The Monday Morning Teaser

I’m on vacation this week, the first time I’ve slept away from home since February of 2020. So I’ll be taking it a little bit easy this morning: There’s no featured post, in spite of several parts of the weekly summary that are getting a bit long. As you read this, picture me sitting on the deck of a time-share condo, gazing out at the Berkshires and listening to the morning birdsong.

Wait. Where was I? OK, the weekly summary: The saga of the infrastructure bill or bills continued this week, and is likely to keep having its ups and downs for several months. That high-rise condo building in Florida collapsed for no obvious reason, making me wonder about this third-floor deck that I’m sitting on. (All over the country, I imagine, Americans are thinking about construction details they used to take for granted.) The Catholic bishops appeared to be about to deny communion to President Biden, and then backed down when the public focused more on the bishops’ greatly diminished moral authority than on Biden’s unwillingness to toe their line. The New York City mayoral primary happened, but due to ranked-choice voting, we may not know the result for some while. It was a bad week in TrumpWorld, as the Big Lie started to crumble on several fronts at once and the Trump Organization was warned about possible looming indictments. Derek Chauvin was sentenced. We found out just how bad Trump’s bout with Covid was, and how far his treatment diverged from what you or I would have received.

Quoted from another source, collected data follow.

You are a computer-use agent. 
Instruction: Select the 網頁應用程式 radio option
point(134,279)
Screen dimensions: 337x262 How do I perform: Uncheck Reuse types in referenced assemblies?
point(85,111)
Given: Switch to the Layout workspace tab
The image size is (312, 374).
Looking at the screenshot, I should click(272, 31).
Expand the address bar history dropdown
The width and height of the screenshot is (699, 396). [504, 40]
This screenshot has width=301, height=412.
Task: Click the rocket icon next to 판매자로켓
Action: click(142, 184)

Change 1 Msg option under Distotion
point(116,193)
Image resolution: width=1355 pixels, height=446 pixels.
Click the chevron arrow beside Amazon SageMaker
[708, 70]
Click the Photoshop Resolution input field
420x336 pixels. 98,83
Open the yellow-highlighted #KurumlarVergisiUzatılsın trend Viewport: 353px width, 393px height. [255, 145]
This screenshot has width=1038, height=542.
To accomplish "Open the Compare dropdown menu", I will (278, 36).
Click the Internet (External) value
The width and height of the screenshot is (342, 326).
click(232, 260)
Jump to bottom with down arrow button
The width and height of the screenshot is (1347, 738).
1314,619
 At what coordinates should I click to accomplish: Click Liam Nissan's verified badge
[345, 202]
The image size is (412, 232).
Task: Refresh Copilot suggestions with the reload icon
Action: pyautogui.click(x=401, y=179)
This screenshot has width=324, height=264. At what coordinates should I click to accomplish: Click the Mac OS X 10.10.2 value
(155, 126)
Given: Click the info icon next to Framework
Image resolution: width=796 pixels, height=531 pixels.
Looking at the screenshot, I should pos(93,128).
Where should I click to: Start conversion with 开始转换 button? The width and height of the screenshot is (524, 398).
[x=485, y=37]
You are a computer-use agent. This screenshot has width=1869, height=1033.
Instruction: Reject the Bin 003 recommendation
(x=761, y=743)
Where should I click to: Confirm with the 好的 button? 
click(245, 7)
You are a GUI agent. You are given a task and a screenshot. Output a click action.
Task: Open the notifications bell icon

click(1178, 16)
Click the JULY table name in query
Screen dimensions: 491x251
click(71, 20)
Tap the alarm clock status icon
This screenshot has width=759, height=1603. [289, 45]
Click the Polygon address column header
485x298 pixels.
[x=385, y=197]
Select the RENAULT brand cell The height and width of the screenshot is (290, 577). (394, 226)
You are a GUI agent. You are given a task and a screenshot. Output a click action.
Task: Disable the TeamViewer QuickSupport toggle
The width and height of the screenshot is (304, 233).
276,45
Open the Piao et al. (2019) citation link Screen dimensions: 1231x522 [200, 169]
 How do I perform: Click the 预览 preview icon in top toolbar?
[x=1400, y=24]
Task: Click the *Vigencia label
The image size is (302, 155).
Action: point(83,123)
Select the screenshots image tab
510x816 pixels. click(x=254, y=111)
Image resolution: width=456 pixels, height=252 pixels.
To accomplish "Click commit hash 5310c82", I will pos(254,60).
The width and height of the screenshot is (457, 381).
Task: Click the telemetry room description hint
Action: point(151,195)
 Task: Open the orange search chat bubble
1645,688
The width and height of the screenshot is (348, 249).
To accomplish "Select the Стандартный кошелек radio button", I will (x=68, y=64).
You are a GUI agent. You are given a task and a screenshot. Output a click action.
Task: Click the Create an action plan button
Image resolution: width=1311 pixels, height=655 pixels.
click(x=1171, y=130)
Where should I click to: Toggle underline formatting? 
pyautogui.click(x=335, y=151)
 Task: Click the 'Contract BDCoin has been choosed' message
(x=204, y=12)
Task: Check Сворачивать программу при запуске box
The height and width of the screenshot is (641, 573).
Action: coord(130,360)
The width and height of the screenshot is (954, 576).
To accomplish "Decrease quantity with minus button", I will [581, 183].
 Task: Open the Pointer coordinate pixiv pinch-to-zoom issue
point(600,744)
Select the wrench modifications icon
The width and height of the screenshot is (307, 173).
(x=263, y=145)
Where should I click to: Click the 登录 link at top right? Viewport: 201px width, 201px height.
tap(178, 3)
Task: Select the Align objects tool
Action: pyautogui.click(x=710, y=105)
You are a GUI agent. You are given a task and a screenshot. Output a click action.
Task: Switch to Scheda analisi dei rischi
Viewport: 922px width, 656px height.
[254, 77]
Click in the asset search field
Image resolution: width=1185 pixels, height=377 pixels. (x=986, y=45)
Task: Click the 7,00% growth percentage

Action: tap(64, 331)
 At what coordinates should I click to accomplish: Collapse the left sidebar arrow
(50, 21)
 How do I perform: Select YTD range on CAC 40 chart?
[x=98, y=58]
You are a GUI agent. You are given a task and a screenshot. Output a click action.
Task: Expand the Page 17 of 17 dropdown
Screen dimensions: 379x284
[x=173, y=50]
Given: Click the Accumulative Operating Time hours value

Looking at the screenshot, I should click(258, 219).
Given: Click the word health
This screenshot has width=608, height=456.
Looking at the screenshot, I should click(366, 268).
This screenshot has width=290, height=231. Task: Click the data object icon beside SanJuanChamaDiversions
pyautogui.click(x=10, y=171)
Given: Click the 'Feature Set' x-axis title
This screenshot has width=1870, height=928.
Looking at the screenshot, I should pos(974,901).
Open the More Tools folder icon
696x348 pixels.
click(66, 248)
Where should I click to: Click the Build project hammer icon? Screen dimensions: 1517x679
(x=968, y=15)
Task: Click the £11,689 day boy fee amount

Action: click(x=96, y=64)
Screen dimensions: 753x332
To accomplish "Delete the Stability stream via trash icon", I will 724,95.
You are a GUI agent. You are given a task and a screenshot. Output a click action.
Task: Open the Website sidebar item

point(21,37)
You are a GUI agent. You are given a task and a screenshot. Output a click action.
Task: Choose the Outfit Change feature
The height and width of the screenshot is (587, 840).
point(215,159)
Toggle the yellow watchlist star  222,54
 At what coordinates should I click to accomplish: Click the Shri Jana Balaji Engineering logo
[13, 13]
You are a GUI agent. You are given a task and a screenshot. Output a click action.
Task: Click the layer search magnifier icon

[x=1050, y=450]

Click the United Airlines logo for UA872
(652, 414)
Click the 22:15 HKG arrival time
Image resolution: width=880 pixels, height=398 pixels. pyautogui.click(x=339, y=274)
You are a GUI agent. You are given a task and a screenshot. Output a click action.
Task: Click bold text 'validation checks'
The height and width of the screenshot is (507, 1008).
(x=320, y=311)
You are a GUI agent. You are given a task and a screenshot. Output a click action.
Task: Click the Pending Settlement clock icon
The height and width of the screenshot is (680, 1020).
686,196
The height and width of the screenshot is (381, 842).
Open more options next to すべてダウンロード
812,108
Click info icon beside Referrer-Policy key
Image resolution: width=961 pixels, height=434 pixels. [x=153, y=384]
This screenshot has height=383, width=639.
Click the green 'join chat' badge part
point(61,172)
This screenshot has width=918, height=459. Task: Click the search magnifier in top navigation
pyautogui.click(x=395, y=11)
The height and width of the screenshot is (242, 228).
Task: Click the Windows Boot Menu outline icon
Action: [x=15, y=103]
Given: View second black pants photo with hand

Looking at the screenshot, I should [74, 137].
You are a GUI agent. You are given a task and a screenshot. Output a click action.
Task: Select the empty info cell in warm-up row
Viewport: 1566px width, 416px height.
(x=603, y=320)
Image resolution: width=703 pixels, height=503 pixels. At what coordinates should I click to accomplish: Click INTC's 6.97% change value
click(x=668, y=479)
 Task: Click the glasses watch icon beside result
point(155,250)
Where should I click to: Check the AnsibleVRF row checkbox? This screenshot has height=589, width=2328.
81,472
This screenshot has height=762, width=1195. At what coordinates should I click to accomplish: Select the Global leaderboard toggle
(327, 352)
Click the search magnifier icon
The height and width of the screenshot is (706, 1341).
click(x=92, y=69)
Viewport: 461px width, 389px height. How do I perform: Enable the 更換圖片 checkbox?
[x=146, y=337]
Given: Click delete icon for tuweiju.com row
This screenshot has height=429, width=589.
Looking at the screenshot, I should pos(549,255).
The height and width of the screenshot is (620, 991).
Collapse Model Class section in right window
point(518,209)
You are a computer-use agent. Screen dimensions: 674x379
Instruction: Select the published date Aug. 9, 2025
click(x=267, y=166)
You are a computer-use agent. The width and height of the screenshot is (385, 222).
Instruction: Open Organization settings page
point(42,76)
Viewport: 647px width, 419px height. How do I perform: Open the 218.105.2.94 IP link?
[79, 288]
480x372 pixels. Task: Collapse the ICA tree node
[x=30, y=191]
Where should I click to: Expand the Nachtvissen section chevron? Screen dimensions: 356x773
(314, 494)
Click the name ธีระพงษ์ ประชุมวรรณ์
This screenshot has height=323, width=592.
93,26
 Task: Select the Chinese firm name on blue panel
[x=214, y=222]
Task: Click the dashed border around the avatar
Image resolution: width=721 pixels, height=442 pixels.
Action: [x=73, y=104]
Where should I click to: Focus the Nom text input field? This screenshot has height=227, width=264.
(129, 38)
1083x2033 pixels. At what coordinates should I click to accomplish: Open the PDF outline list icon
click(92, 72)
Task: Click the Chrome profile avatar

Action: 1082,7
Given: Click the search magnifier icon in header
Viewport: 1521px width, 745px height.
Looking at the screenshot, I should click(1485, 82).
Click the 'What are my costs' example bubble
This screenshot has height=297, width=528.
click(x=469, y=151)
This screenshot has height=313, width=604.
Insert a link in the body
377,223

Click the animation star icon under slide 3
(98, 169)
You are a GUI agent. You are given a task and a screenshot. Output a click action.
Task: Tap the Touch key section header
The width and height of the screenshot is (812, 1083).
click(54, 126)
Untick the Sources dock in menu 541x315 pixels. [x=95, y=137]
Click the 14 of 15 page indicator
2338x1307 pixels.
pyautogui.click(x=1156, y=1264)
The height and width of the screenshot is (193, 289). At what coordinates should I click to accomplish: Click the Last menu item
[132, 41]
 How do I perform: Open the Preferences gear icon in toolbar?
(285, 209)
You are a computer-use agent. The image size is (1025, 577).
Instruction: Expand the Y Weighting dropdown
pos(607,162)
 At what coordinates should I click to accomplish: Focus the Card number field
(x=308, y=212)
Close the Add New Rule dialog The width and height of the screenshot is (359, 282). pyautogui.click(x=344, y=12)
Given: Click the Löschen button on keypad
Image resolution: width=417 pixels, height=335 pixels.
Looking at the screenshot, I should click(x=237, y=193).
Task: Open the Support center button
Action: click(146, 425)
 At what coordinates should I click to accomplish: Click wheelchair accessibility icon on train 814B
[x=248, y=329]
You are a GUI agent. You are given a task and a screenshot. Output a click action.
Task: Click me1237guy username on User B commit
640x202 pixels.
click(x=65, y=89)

That should be out by 10 EDT, assuming I don’t lose too much time to the mountains and the birds.

The Monday Morning Teaser

Joe Manchin finally laid out what he wants in a voting-rights bill. It’s a significant compromise, but it’s not bad. Sadly, it’s not going to get Republican support either. So what happens next? Is the point just to frame an issue for 2022, or is something actually going to get done?

President Biden’s meeting with Putin was blessedly uneventful. Juneteenth became a national holiday. The Supreme Court refused for the third time to end ObamaCare. The heat wave has the West worried about the looming wildfire season.

That stuff, and a few other things, will get covered in the weekly summary. This week’s featured post focuses on George Packer’s framing of the four narratives of American politics: Free America, Smart America, Real America, and Just America. I think he’s done a good job of listening to the rhetoric of the current moment, and I believe we’ll be hearing about his four narratives for years to come. That post should appear between 10 and 11, EDT. I’ll try to get the summary out by noon.